We wondered what they did with all the spare artefacts, priceless anywhere else, but abundant here. We laughed as a heavy looking wooden crate was carried awkwardly through the exhibit by two old men, wearing ‘janitor’ costumes and a slap stick look of the Marx brothers about them, escorted by two armed guards who were dressed head to toe in white but for their black jack boots, leather belt and berets. The sticker on the crate stated FROM; Belgium and TO; Cairo. That will be Egypt reclaiming all of its stolen antiquities then.

Filled with all the culture of an afternoon at a great museum we were clamouring for more. We hadn’t seen the pyramids properly yet, but they could wait, we had also set a date for a visit to the Cairo Opera House, but that too could wait. All these delights were on hold, because we had booked a dinner cruise. But not just any dinner cruise, our golden bedecked, touristic monstrosity was home to a lady, a lady who belly danced while the discerning sea farers nibbled on their koftas and tahina.
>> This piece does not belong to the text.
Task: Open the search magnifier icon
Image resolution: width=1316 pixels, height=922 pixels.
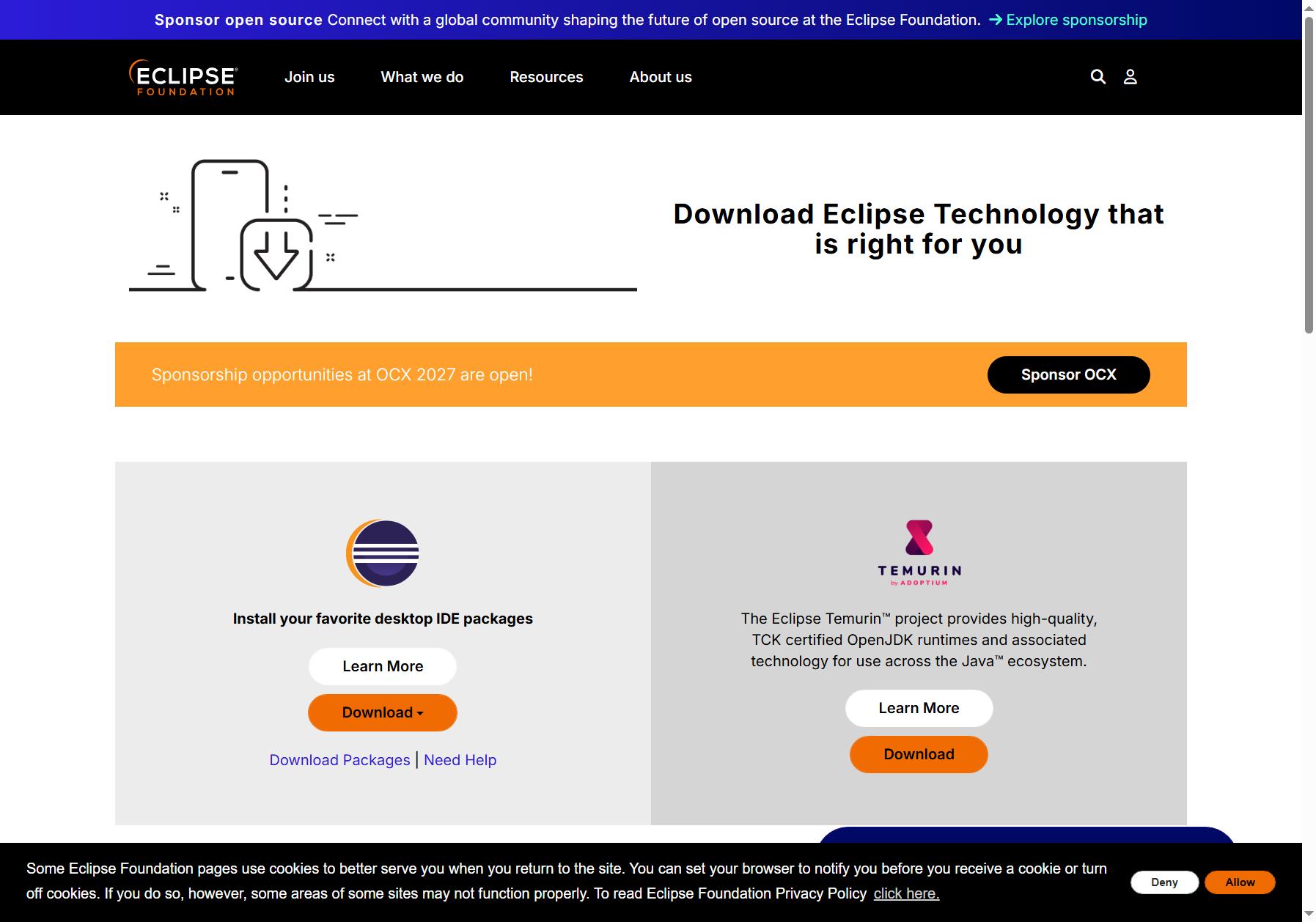Action: [1098, 77]
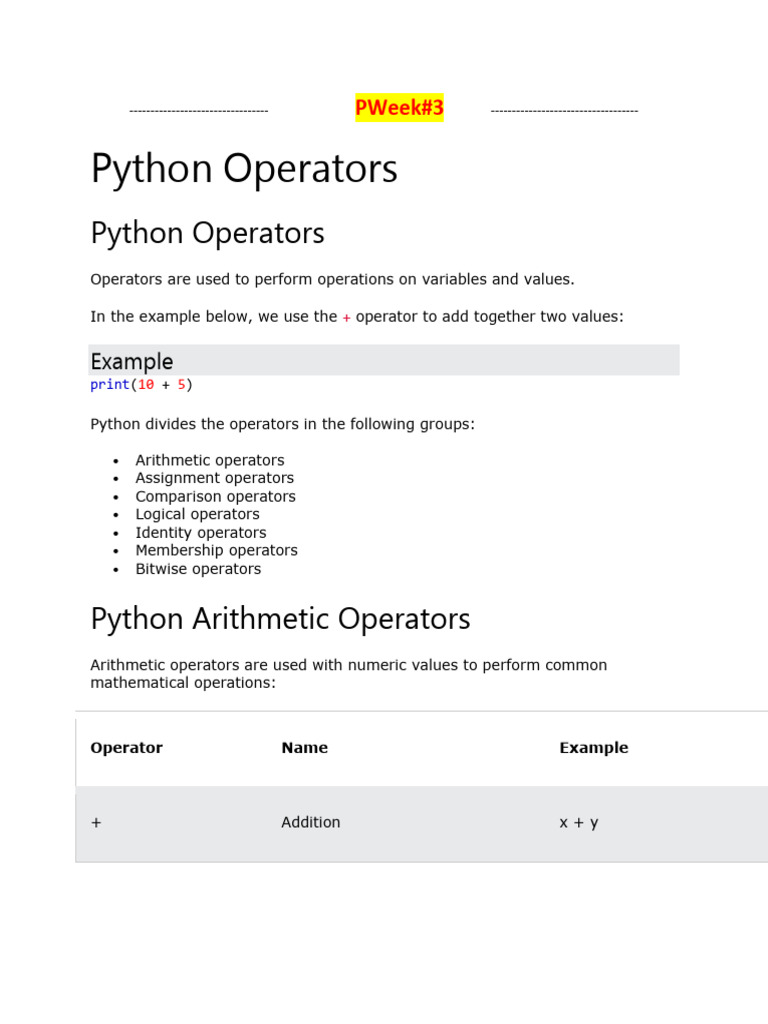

The boat somehow managed to pull off the look of golden palace. It’s rich and intentionally ‘over the top decoration’ somehow stood its own as we wandered past seven foot canine monoliths prefabricated from fibreglass and sprayed gold. We had pre-dinner nibbles and drinks sat in a cafe on the banks of the Nile and we watched our vessel being readied. Somers was excited for more than just the belly dancer; she had prepared herself for an entire evening of people watching; she would not be disappointed.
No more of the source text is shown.